HOŞGELDİNİZ! BUGÜN 29 EKİM 2025, ÇARŞAMBA

YASEMİN MİNGUZZİ, BİR AHMET’İ KAYBETTİ; BİN AHMET İÇİN MÜCADELEYE DEVAM EDİYOR

29.10.2025 00:00
Bir Annenin Bitmeyen Acısı

Bir anne düşünün: evladı canice katledilmiş. Bitmiş mi? Bitmemiş.

Yavrusunun mezarı talan edilmiş; ailesi ve avukatı tehdit edilmiş; mahkeme salonunda ve cezaevi görüşlerinde sanıkların aileyi tahrik ettiği iddiaları basına yansımış.

Süreci takip edenler, ailenin avukatlığını Ersan Barkın — Sedat Peker'in avukatı — üstlenmesiyle, sürecin daha güvenli ilerleyeceğini düşündüklerini belirtiyor.

Ne acı! Kara gözlü, güzel yavrunun takip edilmesi, katledilişi ve sanıkların olayı kahkahalarla birbirlerine anlattığı iddiaları — basına yansıyan bazı görüntülerle birlikte — kamuoyunun gündeminde yer aldı.

* Gösterilen Bilgiler *
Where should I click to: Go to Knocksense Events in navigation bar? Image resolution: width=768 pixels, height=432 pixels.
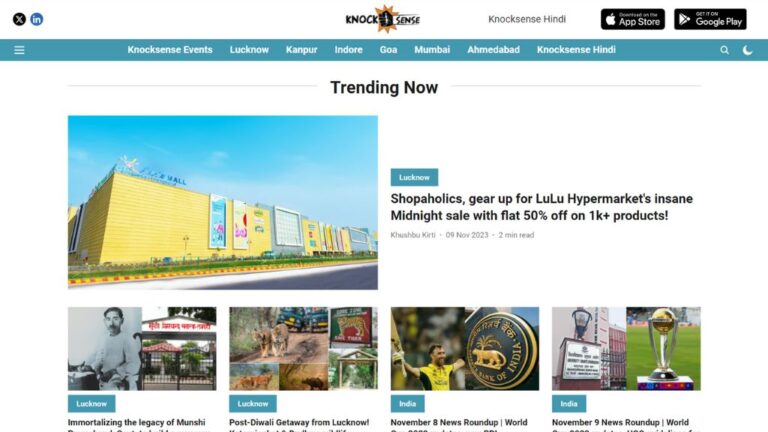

* Görev *
Lütfen haber metninde adı ve soyadıyla birlikte geçen bütün kişileri sıralayın.

* Sonuç *
- Yasemin Minguzzi
- Ersan Barkın
- Sedat Peker